● **Document section**
┌──

HB341: A Deep Dive

We urge you to call the House Natural Resources & Energy Committee and House and Senate Leadership to oppose this bill. Legislative message line: 1-800-372-7181 or email.

Oppose HB 341 to protect consumer rights to fair, just, and reasonable utility rates

HB 341 undercuts ratepayer participation in rate setting

  • HB 341 creates a new process for utilities to fast track rate increases before the Public Service Commission (PSC) as often as once a year. This proposed fast-track process does away with many of the consumer protections that current rate cases allow, and guts the ability of the Public Service Commission to protect ratepayers from runaway utility costs. Under HB341, consumers or consumer groups would have only 15 days from the date of the application to seek intervention. In comparison, parties that seek intervention under the current law, including commercial, industrial and residential consumer groups, have 30 days from the entry of a scheduling order by the PSC. This shortened timeline will make it difficult, or even impossible, for new groups to do the pre-work necessary to seek intervention. This streamlined process will be broadly available to any utility that has gotten a rate increase through the PSC in the last 5 years. 

  • The participation of those advocates that still manage to intervene on behalf of citizen groups, will be further constrained:

    • Intervenors will lack access to the information they need to effectively argue their position. Even if a group can get its application in and is allowed to intervene, that intervention is severely limited. Under this bill, intervenors can only seek certain amounts and types of information about the increase. And, once they get that limited information, intervening groups are allowed only to provide comments regarding the proposed rate increase. 

    • Under this bill, the intervenors (and the Public Service Commission itself!) will have no right to hearing.  A hearing can be held only at the request of the utility, which is unlikely to ever happen. 

    • Intervenors will not be able to offer any expert testimony or evidence in opposition to a rate increase, and unless the utility requests an evidentiary hearing, there will be no cross examination of the utility’s witnesses. Since the public, including the Attorney General, won't be able to provide evidence, the only evidence that the PSC could decide the case upon would be what the utility produces.

  • The bill explicitly limits participation for citizens who are served by utilities with less than 250,000 customers. Public meetings on rate changes could be limited to utilities that serve more than 250,000 customers.

 

HB 341 constrains the Public Service Commission’s ability to review whether utility rate requests are fair, just, and reasonable

  • The PSC is supposed to balance the rights of consumers to fair, just, and reasonable rates against the rights of the utility to be paid for the cost of service.  This bill tips the scales decidedly in favor of the utility both by constraining consumer participation and by severely limiting the PSC’s ability to administer and decide a case.

└──

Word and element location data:
┌──

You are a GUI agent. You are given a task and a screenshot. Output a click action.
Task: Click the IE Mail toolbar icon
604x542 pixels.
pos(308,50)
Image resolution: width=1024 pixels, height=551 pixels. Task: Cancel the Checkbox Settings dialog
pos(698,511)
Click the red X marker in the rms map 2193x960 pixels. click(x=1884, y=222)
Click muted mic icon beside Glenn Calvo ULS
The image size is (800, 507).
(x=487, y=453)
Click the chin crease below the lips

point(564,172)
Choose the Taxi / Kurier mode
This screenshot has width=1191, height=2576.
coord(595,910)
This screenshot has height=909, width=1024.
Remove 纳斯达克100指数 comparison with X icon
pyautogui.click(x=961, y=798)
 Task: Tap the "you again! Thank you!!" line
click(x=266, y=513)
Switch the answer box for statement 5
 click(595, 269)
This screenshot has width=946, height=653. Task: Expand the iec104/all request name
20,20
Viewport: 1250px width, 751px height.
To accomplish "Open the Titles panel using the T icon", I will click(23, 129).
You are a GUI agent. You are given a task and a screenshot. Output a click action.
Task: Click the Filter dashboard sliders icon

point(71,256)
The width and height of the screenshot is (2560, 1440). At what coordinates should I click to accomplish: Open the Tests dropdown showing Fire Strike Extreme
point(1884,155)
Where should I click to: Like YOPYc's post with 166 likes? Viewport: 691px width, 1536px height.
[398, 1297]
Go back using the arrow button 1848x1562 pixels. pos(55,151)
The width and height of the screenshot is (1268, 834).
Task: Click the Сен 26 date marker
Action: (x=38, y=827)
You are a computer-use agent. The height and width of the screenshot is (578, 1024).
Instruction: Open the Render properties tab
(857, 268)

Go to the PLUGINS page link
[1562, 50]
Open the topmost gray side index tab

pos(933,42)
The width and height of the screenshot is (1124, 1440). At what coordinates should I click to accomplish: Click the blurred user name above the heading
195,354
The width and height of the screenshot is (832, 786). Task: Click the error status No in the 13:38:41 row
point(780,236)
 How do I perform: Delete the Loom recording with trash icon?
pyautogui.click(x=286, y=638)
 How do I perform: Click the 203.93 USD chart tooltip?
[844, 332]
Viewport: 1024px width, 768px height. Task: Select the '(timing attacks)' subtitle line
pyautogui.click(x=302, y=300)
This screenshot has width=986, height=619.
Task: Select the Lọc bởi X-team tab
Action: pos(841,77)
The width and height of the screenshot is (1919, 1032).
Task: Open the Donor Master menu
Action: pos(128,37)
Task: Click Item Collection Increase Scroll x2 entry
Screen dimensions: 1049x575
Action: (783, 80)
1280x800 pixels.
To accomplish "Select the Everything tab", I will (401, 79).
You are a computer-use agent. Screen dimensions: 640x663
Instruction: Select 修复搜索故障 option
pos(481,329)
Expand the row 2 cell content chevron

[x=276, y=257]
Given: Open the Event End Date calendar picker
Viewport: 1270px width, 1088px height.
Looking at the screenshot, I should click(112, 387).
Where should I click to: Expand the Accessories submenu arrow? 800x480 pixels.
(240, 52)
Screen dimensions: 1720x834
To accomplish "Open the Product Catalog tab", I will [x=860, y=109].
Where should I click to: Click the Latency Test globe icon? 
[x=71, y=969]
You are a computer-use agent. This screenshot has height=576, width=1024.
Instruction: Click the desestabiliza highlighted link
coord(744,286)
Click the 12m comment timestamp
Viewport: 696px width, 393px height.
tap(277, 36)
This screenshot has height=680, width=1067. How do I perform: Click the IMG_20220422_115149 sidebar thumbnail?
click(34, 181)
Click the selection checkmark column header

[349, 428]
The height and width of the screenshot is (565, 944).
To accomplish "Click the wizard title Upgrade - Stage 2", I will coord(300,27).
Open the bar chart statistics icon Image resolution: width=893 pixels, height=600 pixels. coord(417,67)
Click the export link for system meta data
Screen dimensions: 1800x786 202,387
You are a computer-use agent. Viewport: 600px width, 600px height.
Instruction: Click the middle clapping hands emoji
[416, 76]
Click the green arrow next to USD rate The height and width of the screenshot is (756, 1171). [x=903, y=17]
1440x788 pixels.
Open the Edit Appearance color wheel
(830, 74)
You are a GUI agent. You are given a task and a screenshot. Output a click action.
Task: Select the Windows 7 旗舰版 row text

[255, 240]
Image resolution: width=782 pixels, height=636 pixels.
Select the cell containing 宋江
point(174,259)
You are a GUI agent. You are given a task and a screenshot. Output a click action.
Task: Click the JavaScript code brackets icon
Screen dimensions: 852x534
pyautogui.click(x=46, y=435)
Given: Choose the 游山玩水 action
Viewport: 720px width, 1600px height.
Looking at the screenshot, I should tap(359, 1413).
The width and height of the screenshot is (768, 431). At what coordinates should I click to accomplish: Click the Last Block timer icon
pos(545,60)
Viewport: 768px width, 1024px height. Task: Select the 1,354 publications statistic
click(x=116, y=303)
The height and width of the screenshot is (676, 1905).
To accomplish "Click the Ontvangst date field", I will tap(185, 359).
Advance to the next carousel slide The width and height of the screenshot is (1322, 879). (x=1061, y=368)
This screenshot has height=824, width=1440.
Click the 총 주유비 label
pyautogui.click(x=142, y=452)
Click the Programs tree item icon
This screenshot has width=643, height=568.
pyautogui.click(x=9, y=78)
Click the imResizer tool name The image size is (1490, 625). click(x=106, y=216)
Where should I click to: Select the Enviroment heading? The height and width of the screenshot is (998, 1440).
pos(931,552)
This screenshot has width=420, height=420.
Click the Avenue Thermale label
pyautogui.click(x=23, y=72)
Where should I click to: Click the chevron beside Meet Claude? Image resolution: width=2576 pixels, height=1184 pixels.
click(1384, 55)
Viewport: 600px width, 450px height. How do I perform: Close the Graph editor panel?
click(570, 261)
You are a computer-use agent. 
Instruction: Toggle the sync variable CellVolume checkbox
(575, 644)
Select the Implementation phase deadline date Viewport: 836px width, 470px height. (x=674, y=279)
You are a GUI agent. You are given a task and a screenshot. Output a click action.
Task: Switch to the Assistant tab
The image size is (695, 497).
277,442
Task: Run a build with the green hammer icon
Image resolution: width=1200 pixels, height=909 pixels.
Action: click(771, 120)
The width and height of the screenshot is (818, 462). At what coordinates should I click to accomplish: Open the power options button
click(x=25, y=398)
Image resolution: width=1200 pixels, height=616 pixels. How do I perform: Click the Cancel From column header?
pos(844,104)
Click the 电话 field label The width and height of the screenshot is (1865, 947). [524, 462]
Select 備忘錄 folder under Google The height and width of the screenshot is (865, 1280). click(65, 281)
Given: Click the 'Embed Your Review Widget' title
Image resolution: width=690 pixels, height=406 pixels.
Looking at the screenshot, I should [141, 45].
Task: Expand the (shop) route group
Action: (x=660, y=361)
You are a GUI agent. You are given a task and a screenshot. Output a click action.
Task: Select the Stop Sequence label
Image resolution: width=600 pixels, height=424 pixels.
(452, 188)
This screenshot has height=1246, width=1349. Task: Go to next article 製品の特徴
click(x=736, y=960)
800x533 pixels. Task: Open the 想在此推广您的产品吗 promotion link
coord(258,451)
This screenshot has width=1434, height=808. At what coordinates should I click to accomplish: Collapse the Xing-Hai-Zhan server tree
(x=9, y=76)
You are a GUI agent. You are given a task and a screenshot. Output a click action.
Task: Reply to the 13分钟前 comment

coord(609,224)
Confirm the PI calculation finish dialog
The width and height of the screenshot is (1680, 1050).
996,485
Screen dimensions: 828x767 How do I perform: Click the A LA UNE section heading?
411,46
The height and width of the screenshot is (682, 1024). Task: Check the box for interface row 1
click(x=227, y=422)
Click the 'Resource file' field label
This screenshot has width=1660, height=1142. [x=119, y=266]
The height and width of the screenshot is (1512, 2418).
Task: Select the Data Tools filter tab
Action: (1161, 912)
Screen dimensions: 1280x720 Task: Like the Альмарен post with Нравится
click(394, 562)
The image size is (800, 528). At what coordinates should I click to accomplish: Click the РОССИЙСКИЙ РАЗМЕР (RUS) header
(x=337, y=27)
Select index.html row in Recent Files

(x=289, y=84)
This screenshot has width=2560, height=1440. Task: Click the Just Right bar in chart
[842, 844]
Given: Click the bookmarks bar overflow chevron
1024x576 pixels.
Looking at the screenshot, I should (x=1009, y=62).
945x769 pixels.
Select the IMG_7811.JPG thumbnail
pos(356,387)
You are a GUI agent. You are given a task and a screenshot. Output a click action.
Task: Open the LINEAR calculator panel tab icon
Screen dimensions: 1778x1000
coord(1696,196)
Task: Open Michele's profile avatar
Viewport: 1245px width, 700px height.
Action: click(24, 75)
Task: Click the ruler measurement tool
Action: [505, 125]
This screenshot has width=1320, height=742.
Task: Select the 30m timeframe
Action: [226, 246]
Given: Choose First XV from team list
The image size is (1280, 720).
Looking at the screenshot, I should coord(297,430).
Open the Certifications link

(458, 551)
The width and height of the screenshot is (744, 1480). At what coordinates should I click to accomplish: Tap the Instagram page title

└──

● **Directions**
1 > List every number written in digits in the HB 341 text, leaving out the bill number and the phone number, and say what each one refers to.
2 > Resume the HB 341 text after its final sentence.
The listing plays no part in any of the work here.

● **Task-by-task outputs**
1 >
- 15: the days consumers or consumer groups would have under HB 341, from the date of the application, to seek intervention
- 30: the days parties have under current law, from the entry of a scheduling order by the PSC, to seek intervention
- 5: the years within which a utility must have gotten a rate increase through the PSC to use the streamlined process
- 250,000: the customer count that sets the line for limiting participation and public meetings on rate changes

2 >
    • The bill makes it mandatory that the utility earn the rate of return authorized in the previous rate case instead of permitting the PSC to re-evaluate whether or not it is fair, just, and reasonable for the utility to continue earning that rate of return on new investments (Current law gives utilities the opportunity to earn the return.)

    • It is also unclear whether the PSC staff would be able to submit any requests for information from the utility, and since intervenors can only ask 50 total questions to "clarify" the utility proposal rather than to demand the data justifying the rate increase request, the utility proposal will have little scrutiny by the PSC or the courts.

  • Under current law, the PSC has discretion on whether allowing a rate “rider” (a new addition to a customer’s bill) is appropriate, or whether those costs should be recovered in a full rate case. “Riders” have traditionally been allowed by the PSC for discrete and limited proposals for capital investment and recovery that are thought to be in the public interest, such as accelerated replacement of portions of water distribution lines most prone to catastrophic failure, or replacement of gas line risers. HB 341 removes any requirement to justify the need for accelerating cost recovery from ratepayers. The bill directs that the PSC “shall” approve “riders” for a broad set of circumstances including:

    • Generation, distribution, and transmission infrastructure

    • Gas pipelines

    • Water infrastructure

    • Safety and reliability requirements

    • Disaster recovery

    • Economic development related to EVs, utility owned renewable generation, economic development opportunities, and foregone revenues associated with ED riders and rates

Support for ratepayer participation in cases before the PSC should be expanded, not constrained, as energy, water and other utilities are unaffordable for many Kentuckians

  • Participating as an intervenor in rate cases is already challenging and burdensome for consumer advocates. The time and financial resources required to participate are already insurmountable for many. 

  • The PSC already must balance review of many cases simultaneously which makes it difficult to understand the impacts of a rate request across stakeholders in a given case. Intervenors help ground each case in consumer realities and create greater and more equitable recognition of all those who will be affected by rate changes, thereby allowing the PSC to better comply with its duty to ensure that rates are fair, just, and reasonable.

  • Energy is considered affordable when all household energy needs amount to less than 6% of total income.[1] According to the Department of Energy Low-Income Affordability Energy Data Tool, on average, energy burden is 11% for low-income households across the state of Kentucky. However, for the lowest income residents, energy burden in some census tracts exceeds 50% of household income.[2]

  • Water is considered affordable when household water needs amount to less than 2% of total income.[3] A recent analysis of Eastern Kentucky found that for the average usage rate of 4000 gallons/month, water is unaffordable for approximately 2 out of every 5 households.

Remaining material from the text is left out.